President Clinton, observing this situation, saw what needed to
be done: Pyongyang would have to be appeased. As former defense secretary
William Perry put it, the administration thought it "necessary to move
forward in a more positive way with North Korea." In exchange for a
temporary freeze on its nuclear program and a mere promise to refrain from
developing such weapons in the future, the Clinton administration extended
nearly $1 billion in foreign aid for food and fuel oil, as well as promising
to build two light water reactors for the North Koreans.
Certainly the administration must have attached conditions?
Surely it insisted that the regime provide proof that the aid was not being
used for military purposes, and it must have insisted on some form of
political and economic liberalization? The Clinton administration must have
tied this aid package to guarantees that the North Koreans would cease
exporting ballistic missiles to nations like Iran and Pakistan? Actually,
no. As Perry explained, "The policy team believed that the North Korean
regime would strongly resist such reform ..."
The North Koreans, rewarded for their belligerence, naturally
continued down the same path. (And the lesson was probably not lost on other
dangerous regimes that seeking nuclear weapons can bring goodies from
Washington.) In 1998, they tested a new, three-stage ballistic missile. Did
the Clinton administration at last learn the lesson that appeasement does
not work? Not quite. Secretary of State Madeleine Albright and William Perry
held a press conference to announce that the United States was continuing to
pursue good relations with North Korea: "We must deal with the North Korean
government as it is, not as we wish it would be."
Accordingly, the Clinton administration proposed to lift
economic sanctions on North Korea if it promised -- but this time really,
sincerely promised -- to stop development of long-range missiles.
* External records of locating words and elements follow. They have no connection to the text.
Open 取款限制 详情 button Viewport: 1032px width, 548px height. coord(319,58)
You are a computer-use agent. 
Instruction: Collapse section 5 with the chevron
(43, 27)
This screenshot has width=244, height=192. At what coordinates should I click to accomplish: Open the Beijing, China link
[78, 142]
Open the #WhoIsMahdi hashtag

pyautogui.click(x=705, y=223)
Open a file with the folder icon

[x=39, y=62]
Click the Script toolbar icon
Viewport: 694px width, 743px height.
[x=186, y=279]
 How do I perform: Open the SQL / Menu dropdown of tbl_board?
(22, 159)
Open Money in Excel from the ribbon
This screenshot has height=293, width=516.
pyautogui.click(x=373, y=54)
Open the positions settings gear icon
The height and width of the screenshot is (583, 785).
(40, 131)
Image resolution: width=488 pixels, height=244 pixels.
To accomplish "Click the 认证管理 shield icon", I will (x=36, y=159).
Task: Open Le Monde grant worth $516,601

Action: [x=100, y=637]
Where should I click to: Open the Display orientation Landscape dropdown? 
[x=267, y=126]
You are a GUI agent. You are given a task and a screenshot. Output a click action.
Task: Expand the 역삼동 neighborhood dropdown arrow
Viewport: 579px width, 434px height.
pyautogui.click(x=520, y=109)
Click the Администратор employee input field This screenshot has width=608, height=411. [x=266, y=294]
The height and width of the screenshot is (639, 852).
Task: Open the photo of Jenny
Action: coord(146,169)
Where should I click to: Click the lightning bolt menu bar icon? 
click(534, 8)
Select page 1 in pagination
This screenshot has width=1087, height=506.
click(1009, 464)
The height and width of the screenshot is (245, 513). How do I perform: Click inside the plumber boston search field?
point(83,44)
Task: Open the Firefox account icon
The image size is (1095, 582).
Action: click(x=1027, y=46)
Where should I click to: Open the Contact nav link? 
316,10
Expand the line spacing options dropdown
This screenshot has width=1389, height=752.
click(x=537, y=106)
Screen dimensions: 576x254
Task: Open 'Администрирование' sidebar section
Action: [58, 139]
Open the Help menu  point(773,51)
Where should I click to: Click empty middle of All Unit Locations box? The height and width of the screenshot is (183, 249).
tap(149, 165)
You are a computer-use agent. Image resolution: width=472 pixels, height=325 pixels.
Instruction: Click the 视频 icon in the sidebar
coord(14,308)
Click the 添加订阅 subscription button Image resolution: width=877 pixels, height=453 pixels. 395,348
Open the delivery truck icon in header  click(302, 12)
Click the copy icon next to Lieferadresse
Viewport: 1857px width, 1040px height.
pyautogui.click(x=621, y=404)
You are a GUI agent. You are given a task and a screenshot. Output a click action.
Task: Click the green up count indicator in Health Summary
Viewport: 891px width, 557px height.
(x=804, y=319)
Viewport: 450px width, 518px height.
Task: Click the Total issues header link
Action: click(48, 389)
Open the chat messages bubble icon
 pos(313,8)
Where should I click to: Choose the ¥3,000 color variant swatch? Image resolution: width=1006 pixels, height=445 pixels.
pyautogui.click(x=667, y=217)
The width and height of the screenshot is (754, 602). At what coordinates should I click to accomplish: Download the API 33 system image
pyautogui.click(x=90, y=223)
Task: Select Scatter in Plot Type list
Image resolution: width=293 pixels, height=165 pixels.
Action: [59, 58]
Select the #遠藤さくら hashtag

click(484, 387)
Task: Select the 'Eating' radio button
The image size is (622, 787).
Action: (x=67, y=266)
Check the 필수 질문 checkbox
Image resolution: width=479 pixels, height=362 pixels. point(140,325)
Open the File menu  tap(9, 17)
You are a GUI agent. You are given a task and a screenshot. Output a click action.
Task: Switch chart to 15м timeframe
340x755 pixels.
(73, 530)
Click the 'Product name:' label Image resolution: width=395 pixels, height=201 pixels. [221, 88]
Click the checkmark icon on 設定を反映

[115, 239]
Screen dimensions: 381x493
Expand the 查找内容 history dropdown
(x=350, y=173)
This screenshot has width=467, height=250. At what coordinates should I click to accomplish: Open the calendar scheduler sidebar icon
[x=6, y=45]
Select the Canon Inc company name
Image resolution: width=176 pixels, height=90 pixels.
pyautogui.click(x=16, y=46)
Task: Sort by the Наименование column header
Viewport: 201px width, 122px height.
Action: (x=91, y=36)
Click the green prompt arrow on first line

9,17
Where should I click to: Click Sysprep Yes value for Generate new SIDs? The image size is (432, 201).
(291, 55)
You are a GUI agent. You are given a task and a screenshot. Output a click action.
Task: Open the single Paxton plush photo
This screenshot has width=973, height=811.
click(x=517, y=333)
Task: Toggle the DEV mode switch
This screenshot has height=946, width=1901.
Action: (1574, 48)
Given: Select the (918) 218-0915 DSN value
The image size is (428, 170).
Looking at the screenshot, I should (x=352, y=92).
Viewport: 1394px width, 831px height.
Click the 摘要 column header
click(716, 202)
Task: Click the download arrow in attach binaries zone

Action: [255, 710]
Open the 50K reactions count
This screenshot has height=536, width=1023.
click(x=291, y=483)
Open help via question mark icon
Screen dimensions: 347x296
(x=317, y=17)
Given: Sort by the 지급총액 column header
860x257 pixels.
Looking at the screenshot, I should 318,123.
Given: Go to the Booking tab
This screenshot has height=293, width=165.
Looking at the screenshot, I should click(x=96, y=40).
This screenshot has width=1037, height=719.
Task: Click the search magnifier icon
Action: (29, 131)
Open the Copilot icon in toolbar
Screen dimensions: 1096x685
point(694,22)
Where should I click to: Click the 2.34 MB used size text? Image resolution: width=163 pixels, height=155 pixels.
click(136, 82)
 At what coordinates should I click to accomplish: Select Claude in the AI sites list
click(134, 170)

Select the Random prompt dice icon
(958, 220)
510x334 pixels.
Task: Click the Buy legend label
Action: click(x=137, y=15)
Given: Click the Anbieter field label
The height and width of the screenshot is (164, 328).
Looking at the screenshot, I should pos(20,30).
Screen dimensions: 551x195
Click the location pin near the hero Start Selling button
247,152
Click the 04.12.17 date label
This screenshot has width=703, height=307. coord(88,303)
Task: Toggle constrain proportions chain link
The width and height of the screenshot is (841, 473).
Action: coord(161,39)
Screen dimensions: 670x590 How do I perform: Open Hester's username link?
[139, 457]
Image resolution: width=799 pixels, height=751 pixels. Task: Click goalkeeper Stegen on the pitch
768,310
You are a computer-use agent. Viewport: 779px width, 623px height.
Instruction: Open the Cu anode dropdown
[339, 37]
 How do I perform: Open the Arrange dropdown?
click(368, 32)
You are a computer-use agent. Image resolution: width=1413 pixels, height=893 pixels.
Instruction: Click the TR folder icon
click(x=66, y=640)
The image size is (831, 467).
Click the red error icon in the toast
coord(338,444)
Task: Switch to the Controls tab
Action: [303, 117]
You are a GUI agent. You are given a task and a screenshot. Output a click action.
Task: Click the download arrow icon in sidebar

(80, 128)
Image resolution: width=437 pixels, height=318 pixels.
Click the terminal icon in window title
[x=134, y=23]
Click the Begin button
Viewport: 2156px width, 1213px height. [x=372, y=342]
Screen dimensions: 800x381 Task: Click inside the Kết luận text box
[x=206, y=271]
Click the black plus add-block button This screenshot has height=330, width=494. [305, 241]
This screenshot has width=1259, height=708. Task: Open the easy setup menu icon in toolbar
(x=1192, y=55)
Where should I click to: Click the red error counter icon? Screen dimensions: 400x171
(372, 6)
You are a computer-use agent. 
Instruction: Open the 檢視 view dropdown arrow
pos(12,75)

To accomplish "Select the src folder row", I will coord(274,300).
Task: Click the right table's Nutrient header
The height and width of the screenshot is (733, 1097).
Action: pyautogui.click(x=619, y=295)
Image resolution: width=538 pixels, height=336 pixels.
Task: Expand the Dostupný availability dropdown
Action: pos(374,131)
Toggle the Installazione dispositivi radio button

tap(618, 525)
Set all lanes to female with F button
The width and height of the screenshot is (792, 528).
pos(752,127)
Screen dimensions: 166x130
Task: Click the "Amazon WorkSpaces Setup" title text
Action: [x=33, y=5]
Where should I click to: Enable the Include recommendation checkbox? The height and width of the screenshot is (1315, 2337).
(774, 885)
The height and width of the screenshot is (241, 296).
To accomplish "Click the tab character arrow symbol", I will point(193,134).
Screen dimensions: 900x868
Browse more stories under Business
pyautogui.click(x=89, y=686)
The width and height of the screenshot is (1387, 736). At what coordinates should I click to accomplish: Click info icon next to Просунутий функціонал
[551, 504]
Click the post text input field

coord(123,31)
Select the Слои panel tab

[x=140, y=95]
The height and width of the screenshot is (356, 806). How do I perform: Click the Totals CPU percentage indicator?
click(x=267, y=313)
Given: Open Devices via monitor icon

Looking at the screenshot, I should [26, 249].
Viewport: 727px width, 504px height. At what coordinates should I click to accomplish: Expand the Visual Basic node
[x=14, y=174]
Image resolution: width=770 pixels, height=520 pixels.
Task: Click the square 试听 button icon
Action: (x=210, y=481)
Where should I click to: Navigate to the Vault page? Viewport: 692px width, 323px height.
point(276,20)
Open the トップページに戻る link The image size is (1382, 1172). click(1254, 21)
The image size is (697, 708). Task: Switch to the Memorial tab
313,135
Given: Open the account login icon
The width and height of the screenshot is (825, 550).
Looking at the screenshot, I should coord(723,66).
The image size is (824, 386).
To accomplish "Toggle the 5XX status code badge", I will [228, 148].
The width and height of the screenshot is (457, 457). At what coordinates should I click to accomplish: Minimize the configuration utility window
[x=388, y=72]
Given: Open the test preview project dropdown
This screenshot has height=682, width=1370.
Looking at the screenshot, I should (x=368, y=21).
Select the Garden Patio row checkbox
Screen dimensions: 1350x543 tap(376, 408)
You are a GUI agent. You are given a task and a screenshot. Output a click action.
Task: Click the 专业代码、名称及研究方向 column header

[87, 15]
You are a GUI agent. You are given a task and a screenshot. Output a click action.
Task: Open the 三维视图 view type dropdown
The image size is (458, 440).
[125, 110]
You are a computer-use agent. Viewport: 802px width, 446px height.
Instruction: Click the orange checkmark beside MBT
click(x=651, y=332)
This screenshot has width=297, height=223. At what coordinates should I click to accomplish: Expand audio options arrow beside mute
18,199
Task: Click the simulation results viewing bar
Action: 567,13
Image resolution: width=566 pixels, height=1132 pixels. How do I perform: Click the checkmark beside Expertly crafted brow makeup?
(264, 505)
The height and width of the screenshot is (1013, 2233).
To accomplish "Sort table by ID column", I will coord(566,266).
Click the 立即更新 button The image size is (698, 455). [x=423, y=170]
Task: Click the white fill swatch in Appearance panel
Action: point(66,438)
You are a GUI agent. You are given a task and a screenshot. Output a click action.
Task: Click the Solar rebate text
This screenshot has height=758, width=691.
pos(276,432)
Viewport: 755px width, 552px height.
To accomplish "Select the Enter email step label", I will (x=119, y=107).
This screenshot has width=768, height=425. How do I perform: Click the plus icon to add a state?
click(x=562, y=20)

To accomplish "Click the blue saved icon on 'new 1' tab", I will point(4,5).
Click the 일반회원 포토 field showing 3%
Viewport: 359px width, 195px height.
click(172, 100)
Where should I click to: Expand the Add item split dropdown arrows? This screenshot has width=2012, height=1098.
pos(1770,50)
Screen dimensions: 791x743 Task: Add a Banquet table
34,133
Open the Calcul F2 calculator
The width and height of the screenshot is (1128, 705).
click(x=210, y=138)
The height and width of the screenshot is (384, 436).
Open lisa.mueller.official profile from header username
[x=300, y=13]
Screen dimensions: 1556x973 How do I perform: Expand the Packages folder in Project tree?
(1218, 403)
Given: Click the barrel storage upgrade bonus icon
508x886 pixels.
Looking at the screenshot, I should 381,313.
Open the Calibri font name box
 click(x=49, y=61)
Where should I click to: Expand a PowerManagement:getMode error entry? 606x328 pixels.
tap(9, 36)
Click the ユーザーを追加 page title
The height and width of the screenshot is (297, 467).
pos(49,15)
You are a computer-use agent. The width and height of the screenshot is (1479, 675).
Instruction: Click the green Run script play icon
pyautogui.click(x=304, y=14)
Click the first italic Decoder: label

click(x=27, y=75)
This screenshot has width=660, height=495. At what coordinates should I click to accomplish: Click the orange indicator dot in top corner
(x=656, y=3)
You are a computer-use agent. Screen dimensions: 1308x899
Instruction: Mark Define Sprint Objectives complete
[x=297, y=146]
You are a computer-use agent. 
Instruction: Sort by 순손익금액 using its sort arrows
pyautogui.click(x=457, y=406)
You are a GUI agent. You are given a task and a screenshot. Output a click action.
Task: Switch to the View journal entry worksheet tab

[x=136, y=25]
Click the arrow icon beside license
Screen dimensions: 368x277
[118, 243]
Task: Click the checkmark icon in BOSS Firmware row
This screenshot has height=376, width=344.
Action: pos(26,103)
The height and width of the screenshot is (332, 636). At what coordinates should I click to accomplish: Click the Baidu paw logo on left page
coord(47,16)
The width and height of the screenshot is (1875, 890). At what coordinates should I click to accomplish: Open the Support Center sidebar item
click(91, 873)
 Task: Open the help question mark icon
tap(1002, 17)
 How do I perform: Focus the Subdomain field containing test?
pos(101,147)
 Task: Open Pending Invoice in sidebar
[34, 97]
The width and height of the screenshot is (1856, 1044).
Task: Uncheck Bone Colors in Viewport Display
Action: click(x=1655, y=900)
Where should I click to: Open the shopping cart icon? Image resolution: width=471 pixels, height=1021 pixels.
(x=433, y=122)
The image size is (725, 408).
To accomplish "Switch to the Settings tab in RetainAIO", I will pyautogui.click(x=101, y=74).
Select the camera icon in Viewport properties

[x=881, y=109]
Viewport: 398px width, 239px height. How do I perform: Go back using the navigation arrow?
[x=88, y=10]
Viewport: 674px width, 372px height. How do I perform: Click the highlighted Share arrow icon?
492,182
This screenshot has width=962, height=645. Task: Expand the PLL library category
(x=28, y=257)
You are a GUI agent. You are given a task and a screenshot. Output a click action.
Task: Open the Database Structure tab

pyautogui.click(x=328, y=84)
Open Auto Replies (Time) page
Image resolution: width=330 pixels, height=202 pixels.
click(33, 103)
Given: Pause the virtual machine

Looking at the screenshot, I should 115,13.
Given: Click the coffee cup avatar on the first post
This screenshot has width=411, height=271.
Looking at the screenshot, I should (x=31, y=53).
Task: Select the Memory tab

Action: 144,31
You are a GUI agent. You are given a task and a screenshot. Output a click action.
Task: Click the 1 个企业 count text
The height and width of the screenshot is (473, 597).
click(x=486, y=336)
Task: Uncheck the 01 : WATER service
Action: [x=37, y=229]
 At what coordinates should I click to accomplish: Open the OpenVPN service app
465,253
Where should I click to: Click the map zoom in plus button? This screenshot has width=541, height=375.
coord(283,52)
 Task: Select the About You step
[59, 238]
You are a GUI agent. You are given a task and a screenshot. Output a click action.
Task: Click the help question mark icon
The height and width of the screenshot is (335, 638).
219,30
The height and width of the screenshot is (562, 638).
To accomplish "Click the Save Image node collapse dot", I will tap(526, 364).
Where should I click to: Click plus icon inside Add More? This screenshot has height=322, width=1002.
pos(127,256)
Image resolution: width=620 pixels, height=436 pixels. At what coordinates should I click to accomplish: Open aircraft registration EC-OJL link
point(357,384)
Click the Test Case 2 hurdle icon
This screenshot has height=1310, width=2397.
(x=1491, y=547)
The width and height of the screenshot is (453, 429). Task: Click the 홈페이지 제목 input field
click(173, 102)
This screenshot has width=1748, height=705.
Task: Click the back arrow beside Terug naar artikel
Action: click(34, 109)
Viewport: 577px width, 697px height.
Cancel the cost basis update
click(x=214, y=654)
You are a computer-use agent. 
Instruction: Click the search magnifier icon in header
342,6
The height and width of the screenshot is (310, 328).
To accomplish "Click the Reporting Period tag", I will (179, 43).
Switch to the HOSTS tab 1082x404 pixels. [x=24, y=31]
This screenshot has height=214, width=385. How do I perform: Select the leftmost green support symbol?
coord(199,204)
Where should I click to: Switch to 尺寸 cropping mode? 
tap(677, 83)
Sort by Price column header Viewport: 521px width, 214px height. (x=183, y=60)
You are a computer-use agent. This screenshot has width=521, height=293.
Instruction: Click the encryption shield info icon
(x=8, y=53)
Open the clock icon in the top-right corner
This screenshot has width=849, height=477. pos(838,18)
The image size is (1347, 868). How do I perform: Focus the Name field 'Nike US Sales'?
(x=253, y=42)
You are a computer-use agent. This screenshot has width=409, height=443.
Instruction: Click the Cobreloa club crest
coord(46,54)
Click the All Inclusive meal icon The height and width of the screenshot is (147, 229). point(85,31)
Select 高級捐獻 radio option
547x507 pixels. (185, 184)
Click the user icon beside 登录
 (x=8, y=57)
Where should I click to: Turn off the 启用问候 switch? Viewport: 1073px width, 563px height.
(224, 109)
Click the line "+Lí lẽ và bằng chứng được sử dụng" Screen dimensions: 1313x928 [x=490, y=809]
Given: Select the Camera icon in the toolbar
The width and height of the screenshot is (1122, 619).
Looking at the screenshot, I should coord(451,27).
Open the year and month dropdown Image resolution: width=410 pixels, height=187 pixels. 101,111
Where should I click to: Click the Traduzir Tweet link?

The North
Korean government didn't even deign to respond for a full week -- but the
Clinton administration relaxed sanctions anyway.
The Clinton administration officials believed their policies
toward North Korea were a success. By "engaging" Pyongyang, they believed,
they had avoided war. Neville Chamberlain thought the same. Instead, the
appeasement merely emboldened the North Koreans. A Republican study group
concluded in 1999 that North Korea "is a greater threat to international
stability" than it had been five years before, "primarily in Asia and
secondarily in the Middle East." Is it conceivable that the Clinton foreign
policy team really believed North Korea could be bribed into decency?
Edmund Burke warned, "There is no safety for honest men but by
believing all possible evil of evil men." That includes assuming that they
will lie, cheat and betray. The liberal attachment to treaties is thus laid
bare for the chimera it is. When strength and resolve were required, Bill
Clinton supplied weakness and legerdemain. And in this, as in the war on
terror, he has bequeathed a more dangerous world to his successor.